April 14, 2021 — Japan will start releasing more than 1 million metric tons of treated radioactive water from its destroyed Fukushima nuclear plant into the ocean in two years, the government said Tuesday — a plan that faces opposition at home and has raised “grave concern” in neighboring countries.
The decision to release the wastewater comes more than a decade after the nuclear disaster at the Fukushima Daiichi plant in 2011, having been repeatedly delayed due to safety concerns and strong opposition from local fishermen still reeling from the fallout of the crisis.
Work to release the water into the Pacific Ocean will begin in about two years, and the whole process is expected to take decades, according to the Japanese government.
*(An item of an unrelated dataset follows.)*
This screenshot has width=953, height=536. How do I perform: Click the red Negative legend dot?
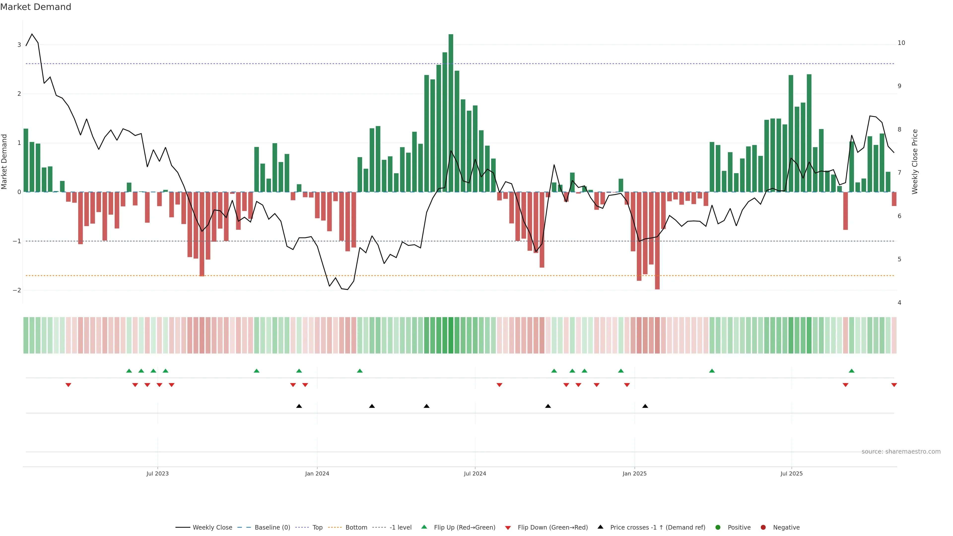(763, 527)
Prime Minister Yoshihide Suga said dealing with the treated water is “an unavoidable issue” in order to decommission the nuclear plant.
“We have decided that guaranteeing safety far above the accepted standard, and ensuring the entire government’s best efforts to prevent reputational damage, means releasing it to the ocean is a realistic option,” he said.
In 2011, a powerful earthquake and tsunami cut off power supply and cooling systems for the Fukushima plant. To prevent its three damaged reactor cores from melting, cooling water was pumped in continuously, and was thus contaminated by uranium fuel rods. The water then leaked into damaged basements and tunnels, and mixed with groundwater.